*** Block opens ***

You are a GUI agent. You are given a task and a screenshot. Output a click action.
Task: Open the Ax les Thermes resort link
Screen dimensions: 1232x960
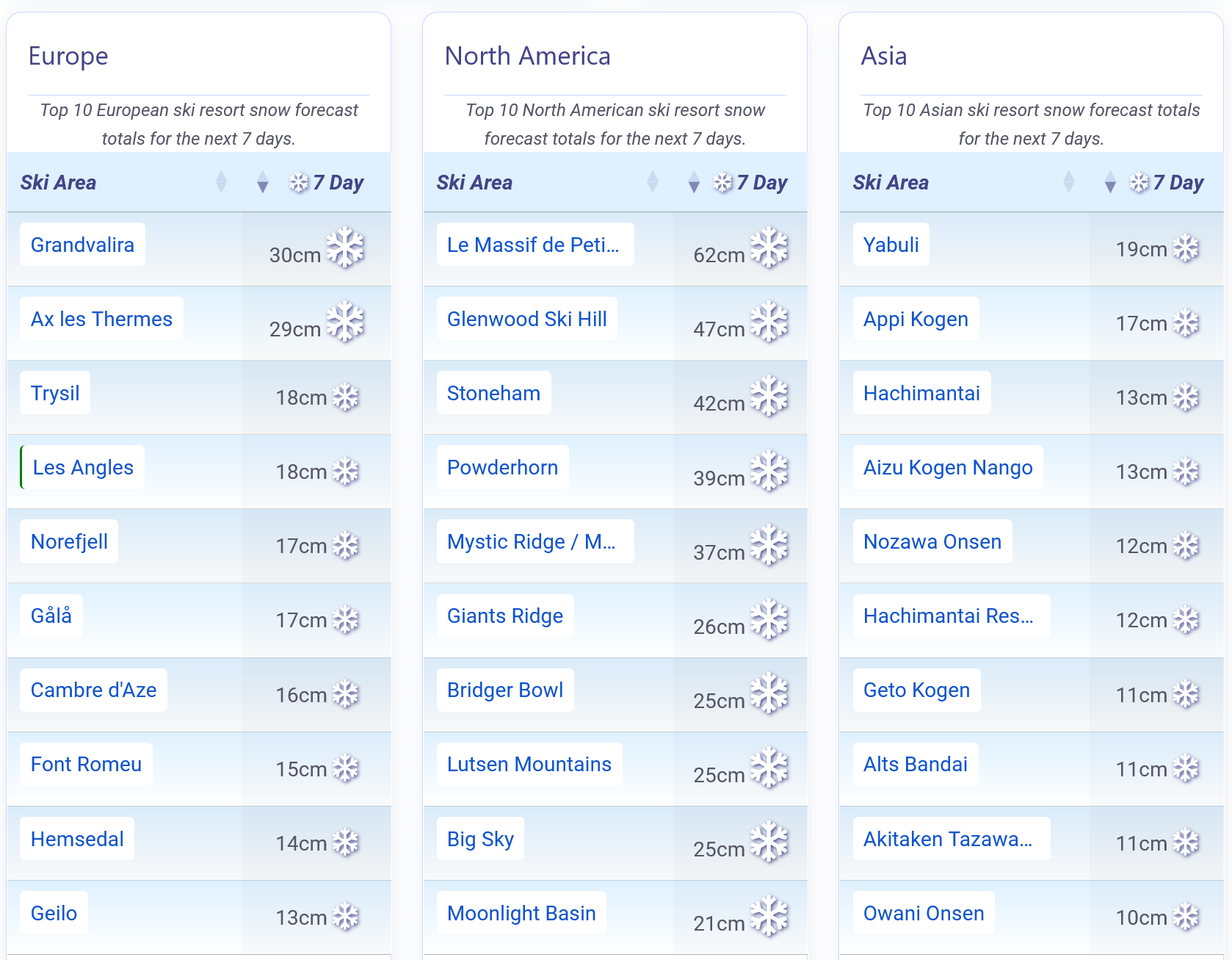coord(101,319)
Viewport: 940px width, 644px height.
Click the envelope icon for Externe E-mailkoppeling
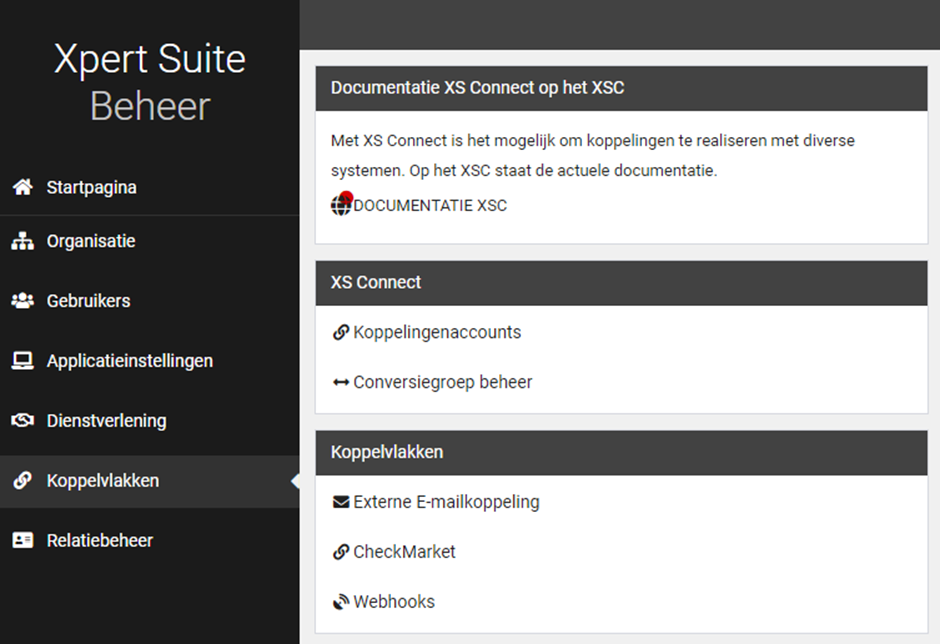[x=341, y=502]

*** Block closes ***

§ To do:
Please return the records as they stand, word for word, with no pictures.

§ Problem solution:
You are a GUI agent. You are given a task and a screenshot. Output a click action.
Task: Open the Ax les Thermes resort link
Screen dimensions: 1232x960
coord(101,319)
Viewport: 940px width, 644px height.
Click the envelope icon for Externe E-mailkoppeling
[x=341, y=502]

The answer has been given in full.